I am trying to figure out an algorithm to put as many numbers as possible into a list of different capacity of buckets. It's aimed to solve a problem that a group of runners who run different miles cover as many Ragnar relay legs without skipping a leg.
Thirty-six numbers (legs in miles) below can be repeated many times and can start with any legs in the list.
legs = [3.3, 4.2, 5.2, 3, 2.7, 4,
5.3, 4.5, 3, 5.8, 3.3, 4.9,
3.1, 3.2, 4, 3.5, 4.9, 2.3,
3.2, 4.6, 4.5, 4, 5.3, 5.9,
2.8, 1.9, 2.1, 3, 2.5, 5.6,
1.3, 4.6, 1.5, 1.2, 4.1, 8.1]
A list of runs:
runs = [3.2, 12.3, 5.2, 2.9, 2.9, 5.5]
It becomes an optimization problem that try to put as many numbers to different capacity of buckets if we think legs are list of numbers and runs are buckets.

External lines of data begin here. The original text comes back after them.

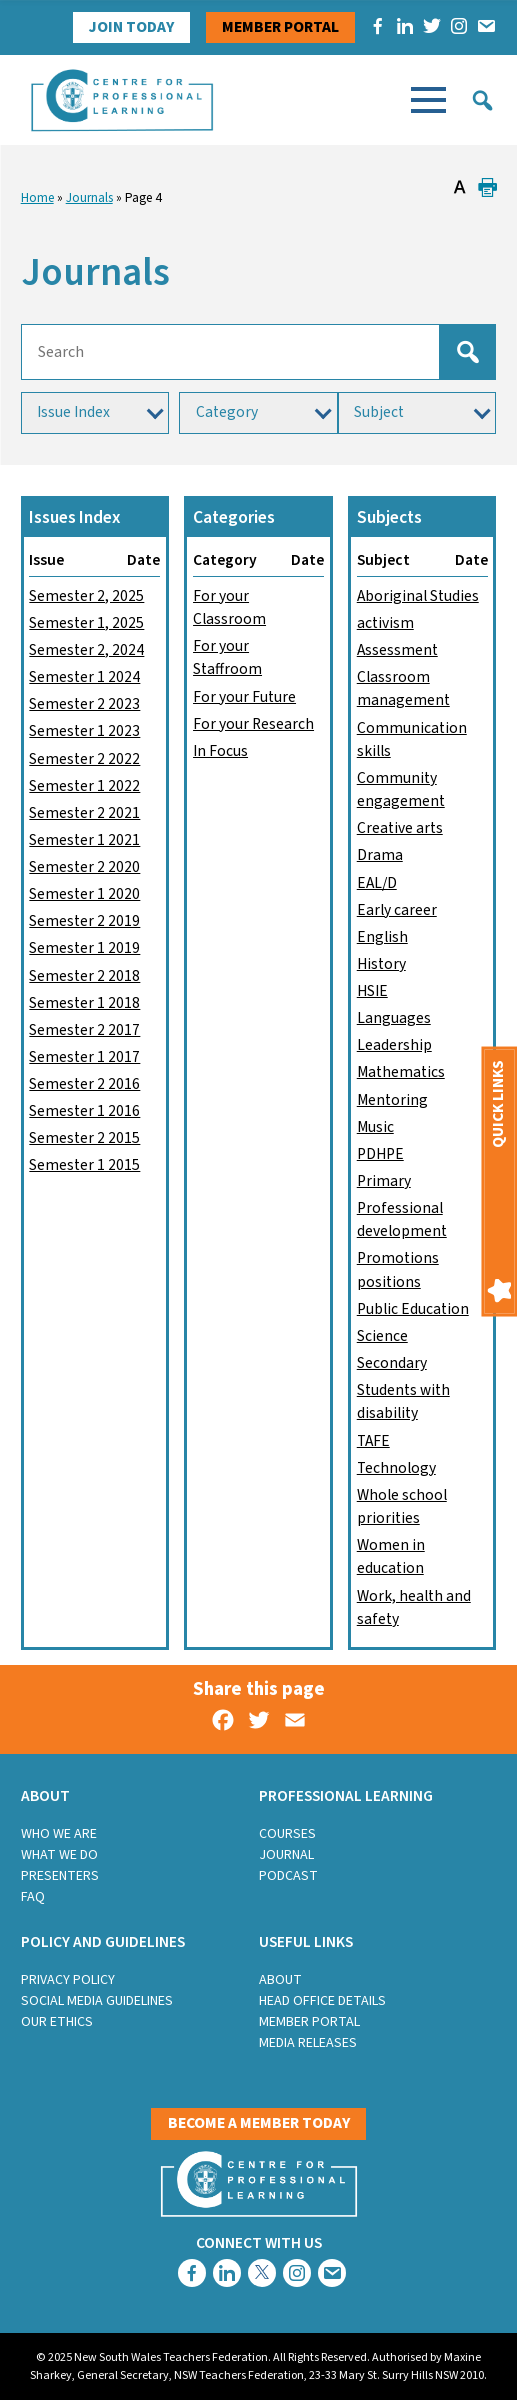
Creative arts (400, 828)
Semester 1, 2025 (86, 623)
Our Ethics (57, 2022)
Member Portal (309, 2022)
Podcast (288, 1876)
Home (37, 198)
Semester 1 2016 (84, 1111)
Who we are (59, 1834)
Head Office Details (322, 2001)
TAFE (373, 1441)
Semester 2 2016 (84, 1084)
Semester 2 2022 (84, 759)
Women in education (391, 1556)
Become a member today (259, 2123)
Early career (397, 910)
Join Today (131, 27)
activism (385, 623)
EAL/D (377, 883)
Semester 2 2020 (84, 867)
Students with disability (403, 1401)
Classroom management (403, 688)
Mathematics (401, 1072)
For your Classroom (229, 607)
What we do (59, 1855)
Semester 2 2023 (84, 704)
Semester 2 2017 (84, 1030)
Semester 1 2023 (84, 731)
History (381, 964)
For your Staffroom (227, 657)
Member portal (280, 27)
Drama (380, 855)
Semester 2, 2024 (86, 650)
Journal (286, 1855)
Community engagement (401, 789)
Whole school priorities (402, 1506)
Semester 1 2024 (84, 677)
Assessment (397, 650)
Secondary (392, 1363)
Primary (384, 1181)
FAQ (33, 1897)
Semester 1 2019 (84, 948)
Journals (89, 198)
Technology (396, 1468)
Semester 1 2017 (84, 1057)
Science (382, 1336)
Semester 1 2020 (84, 894)
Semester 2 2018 (84, 976)
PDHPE (380, 1154)
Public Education (413, 1309)
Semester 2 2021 (84, 813)
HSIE (372, 991)
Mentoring (392, 1100)
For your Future (244, 697)
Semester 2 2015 (84, 1138)
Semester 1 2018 (84, 1003)
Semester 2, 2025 (86, 596)
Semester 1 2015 (84, 1165)
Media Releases (308, 2043)
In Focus (220, 751)
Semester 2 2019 (84, 921)
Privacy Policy (68, 1980)
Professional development (402, 1219)
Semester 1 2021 (84, 840)
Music (375, 1127)
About (280, 1980)
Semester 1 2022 (84, 786)
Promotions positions (398, 1269)
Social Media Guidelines (97, 2001)
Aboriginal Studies (418, 596)
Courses (287, 1834)
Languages (394, 1018)
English (382, 937)
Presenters (60, 1876)
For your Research (253, 724)
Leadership (394, 1045)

Given a start leg (1 in this case), find out how many legs can be covered. Below is a sample output starting with leg 1:
Total run mileage = 32.0
Total legs covered = 7 (L1, L2, L3, L4, L5, L6, L7) Total mileage used = 27.7
Total mileage wasted = 4.3
{'Total': 3.2, 'Reminder': 0.2, 'Index': 0, 'L4': 3}
{'Total': 12.3, 'Reminder': 0.8, 'Index': 1, 'L1': 3.3, 'L2': 4.2, 'L6': 4}
{'Total': 5.2, 'Reminder': 0.0, 'Index': 2, 'L3': 5.2}
{'Total': 2.9, 'Reminder': 0.2, 'Index': 3, 'L5': 2.7}
{'Total': 2.9, 'Reminder': 2.9, 'Index': 4}
{'Total': 5.5, 'Reminder': 0.2, 'Index': 5, 'L7': 5.3}
CodePudding user response:
I think this can be written and solved as an explicit optimization problem (to be precise an integer programming model):
Input data:
L[i], r[j] (legs and runs)
Binary variables
assign[i,j] (runner j does leg i)
covered[i] (leg i is covered by a runner)
Model:
max sum(i, covered[i]) (objective)
sum(i,L[i]*assign[i,j]) <= r[j] (runner capacity)
covered[i] <= sum(j,assign[i,j]) (leg is covered)
covered[i] <= covered[i-1] (ordering of legs)
This is not code but the mathematical model. The code will depend on the MIP solver (and modeling tool) that is being used. When solve this model I get:
---- 52 PARAMETER report results
run1 run2 run3 run4 run5 run6
leg1 3.300
leg2 4.200
leg3 5.200
leg4 3.000
leg5 2.700
leg6 4.000
leg7 5.300
total 3.000 11.500 5.200 2.700 5.300
runLen 3.200 12.300 5.200 2.900 2.900 5.500
Note: I basically printed here assign[i,j]*covered[j]*L[i]
. The reason is that some variables assign[i,j]
may be turned on, while the corresponding covered[j]=0
. So just printing assign
may be a bit misleading.
A sample implementation using cvxpy can look like:
import cvxpy as cp
legs = [3.3, 4.2, 5.2, 3, 2.7, 4,
5.3, 4.5, 3, 5.8, 3.3, 4.9,
3.1, 3.2, 4, 3.5, 4.9, 2.3,
3.2, 4.6, 4.5, 4, 5.3, 5.9,
2.8, 1.9, 2.1, 3, 2.5, 5.6,
1.3, 4.6, 1.5, 1.2, 4.1, 8.1]
runs = [3.2, 12.3, 5.2, 2.9, 2.9, 5.5]
n = len(legs)
m = len(runs)
assign = cp.Variable((n,m),boolean=True)
covered = cp.Variable(n,boolean=True)
prob = cp.Problem(cp.Maximize(cp.sum(covered)),
[
assign.T@legs <= runs,
covered <= cp.sum(assign,axis=1),
covered[1:n]<=covered[0:(n-1)]
])
prob.solve()
# reporting of solution
L = round(prob.value)
result = assign.value[0:L,]
for i in range(L):
for j in range(m):
result[i,j] *= covered.value[i]*legs[i]
print(result)
I just transcribed the mathematical model here.